- **How to complete this task**
Copy out all the lines in the records that include the word "chip".

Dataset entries
================================
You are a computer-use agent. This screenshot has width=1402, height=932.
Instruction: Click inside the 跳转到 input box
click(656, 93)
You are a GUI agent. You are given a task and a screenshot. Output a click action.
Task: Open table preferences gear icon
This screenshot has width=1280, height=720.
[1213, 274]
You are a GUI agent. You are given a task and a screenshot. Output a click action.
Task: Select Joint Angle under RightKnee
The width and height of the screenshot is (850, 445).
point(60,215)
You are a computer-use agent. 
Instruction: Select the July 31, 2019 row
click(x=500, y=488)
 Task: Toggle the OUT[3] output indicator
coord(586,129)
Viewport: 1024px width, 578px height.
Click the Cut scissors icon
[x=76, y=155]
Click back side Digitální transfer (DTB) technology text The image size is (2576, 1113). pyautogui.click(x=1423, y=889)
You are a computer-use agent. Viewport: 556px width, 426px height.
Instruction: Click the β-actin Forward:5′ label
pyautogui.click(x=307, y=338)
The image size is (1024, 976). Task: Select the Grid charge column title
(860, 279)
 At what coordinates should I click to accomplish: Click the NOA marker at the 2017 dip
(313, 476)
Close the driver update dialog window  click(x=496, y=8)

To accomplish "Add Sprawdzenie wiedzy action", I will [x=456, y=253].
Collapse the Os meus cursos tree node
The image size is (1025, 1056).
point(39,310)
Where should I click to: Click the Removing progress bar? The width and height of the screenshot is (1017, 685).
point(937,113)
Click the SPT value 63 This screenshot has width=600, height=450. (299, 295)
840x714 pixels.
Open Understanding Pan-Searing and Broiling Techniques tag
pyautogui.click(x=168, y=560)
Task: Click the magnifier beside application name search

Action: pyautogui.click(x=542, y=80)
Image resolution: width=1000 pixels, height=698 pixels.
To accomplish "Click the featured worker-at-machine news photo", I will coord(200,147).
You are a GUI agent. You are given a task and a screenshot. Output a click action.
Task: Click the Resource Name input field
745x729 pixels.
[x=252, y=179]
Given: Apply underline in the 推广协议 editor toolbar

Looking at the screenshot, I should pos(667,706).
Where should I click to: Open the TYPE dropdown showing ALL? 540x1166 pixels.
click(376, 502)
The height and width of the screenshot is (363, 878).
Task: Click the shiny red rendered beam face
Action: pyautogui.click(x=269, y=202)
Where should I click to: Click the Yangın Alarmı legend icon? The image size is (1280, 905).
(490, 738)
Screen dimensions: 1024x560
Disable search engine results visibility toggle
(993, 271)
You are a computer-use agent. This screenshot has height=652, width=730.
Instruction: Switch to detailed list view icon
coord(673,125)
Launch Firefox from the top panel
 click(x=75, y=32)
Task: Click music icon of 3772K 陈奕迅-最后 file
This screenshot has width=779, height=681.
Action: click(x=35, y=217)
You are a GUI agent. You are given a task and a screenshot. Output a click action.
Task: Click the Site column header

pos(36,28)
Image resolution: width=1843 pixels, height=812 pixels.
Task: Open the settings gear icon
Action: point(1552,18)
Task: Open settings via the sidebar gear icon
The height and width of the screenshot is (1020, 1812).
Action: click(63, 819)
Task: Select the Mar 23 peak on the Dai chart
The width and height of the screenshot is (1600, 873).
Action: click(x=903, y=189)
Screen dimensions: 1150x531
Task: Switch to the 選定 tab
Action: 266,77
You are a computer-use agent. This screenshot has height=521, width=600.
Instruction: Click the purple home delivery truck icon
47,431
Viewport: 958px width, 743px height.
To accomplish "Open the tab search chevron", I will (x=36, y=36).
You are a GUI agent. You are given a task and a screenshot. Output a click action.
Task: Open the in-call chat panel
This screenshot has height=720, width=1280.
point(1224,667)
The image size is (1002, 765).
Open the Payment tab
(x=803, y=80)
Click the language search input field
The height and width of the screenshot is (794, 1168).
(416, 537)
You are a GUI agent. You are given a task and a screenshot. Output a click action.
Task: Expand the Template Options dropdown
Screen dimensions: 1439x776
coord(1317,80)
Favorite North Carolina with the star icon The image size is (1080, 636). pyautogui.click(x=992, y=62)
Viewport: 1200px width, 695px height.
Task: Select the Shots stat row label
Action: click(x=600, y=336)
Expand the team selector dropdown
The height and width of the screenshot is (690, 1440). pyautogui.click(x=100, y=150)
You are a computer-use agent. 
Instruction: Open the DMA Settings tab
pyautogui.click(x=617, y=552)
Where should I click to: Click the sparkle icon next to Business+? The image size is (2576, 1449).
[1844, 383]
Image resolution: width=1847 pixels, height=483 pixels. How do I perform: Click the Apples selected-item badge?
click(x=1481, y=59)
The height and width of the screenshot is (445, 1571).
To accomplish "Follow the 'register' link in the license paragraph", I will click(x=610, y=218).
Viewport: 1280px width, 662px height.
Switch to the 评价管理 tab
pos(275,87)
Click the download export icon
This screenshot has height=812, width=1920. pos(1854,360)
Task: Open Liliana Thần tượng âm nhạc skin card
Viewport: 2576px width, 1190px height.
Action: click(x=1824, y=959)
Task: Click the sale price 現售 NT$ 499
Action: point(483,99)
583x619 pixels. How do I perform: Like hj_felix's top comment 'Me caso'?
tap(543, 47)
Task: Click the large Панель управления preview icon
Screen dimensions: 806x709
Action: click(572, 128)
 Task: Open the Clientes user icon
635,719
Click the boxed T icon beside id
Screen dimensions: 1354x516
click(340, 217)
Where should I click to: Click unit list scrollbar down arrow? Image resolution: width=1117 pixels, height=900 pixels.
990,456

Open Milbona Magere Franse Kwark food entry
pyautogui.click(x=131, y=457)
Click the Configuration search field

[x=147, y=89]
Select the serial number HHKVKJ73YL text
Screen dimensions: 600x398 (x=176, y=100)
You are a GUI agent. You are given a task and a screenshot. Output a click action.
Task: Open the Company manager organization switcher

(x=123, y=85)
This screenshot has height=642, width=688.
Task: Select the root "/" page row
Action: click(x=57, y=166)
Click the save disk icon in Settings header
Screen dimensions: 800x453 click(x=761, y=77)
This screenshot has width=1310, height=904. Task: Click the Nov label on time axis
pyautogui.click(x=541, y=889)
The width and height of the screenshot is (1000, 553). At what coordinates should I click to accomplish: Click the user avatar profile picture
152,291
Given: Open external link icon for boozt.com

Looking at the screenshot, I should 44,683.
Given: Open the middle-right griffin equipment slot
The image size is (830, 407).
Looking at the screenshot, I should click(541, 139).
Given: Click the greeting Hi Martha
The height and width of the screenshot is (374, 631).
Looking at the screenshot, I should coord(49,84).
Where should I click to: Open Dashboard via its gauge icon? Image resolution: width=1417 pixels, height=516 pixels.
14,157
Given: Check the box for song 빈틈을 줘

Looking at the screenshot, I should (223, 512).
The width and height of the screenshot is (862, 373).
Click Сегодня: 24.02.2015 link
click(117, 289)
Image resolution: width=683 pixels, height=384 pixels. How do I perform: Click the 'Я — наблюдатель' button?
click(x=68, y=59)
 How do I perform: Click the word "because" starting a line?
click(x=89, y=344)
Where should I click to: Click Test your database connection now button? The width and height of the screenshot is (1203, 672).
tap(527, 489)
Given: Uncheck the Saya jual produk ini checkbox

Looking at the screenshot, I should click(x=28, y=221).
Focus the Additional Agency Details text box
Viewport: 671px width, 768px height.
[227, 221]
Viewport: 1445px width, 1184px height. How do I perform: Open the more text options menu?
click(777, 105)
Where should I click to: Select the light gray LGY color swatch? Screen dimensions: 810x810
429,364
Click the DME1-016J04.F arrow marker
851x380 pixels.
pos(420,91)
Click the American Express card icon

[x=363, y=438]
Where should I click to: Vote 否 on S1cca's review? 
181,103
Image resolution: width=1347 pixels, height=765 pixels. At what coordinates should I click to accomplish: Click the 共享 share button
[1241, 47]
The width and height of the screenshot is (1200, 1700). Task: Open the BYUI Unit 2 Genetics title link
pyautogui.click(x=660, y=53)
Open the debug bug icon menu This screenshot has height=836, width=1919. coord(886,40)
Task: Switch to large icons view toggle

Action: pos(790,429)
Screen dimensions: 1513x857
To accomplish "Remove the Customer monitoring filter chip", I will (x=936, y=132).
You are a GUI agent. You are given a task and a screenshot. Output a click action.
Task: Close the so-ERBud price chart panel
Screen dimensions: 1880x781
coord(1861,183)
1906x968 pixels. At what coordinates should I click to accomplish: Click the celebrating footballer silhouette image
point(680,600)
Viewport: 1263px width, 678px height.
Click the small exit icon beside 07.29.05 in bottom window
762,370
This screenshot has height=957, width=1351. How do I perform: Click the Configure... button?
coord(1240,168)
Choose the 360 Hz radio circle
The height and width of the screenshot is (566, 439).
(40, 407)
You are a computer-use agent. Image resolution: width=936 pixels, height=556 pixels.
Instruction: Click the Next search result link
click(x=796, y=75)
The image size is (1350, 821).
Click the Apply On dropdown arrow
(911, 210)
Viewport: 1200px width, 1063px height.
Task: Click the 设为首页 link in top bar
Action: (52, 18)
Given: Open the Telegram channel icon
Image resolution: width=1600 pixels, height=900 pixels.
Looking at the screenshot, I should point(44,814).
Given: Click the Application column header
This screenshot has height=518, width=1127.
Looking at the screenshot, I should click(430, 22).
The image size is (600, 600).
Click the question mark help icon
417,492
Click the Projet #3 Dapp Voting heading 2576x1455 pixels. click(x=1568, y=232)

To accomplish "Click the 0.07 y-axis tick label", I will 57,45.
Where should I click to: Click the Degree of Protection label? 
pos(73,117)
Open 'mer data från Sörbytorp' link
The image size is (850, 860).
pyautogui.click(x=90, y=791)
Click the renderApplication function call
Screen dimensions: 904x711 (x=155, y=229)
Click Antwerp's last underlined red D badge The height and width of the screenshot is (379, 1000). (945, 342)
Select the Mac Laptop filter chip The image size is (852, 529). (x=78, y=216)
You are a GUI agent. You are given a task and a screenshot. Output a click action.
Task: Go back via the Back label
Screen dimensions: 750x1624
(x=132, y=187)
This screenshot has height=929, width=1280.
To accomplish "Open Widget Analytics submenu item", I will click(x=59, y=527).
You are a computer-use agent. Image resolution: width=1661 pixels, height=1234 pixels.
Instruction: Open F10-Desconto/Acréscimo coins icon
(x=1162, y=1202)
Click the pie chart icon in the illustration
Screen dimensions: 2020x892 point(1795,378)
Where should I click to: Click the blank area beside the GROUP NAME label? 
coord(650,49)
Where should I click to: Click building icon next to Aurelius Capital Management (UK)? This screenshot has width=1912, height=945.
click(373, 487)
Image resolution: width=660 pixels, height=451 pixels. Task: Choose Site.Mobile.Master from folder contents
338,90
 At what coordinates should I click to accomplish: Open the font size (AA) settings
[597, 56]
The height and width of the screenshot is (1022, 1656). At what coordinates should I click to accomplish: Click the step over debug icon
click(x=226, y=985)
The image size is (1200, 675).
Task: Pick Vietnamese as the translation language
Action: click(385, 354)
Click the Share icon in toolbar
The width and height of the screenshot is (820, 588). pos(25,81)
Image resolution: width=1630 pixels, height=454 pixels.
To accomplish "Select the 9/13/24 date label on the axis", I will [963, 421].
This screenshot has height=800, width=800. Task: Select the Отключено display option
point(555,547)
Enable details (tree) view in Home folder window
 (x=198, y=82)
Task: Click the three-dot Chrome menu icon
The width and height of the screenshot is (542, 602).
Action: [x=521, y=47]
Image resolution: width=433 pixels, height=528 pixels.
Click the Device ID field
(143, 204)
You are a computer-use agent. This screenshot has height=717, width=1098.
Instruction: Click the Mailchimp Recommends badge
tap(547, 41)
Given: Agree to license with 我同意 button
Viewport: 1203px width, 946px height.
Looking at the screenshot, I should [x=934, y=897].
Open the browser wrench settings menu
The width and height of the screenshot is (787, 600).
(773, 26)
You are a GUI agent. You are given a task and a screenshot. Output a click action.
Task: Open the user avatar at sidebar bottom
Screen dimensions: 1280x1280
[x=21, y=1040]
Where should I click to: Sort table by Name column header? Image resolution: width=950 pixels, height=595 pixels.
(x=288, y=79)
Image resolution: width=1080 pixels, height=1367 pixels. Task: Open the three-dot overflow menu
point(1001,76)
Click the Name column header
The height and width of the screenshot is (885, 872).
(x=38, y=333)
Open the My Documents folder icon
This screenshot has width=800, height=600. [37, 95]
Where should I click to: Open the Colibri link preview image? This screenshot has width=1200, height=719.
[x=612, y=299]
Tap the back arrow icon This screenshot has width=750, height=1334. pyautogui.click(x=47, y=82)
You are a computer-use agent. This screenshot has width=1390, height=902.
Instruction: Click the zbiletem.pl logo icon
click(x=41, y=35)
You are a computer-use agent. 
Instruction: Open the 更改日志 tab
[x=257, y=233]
================================
- **Response to this task**
To accomplish "Remove the Customer monitoring filter chip", I will (x=936, y=132).
Select the Mac Laptop filter chip The image size is (852, 529). (x=78, y=216)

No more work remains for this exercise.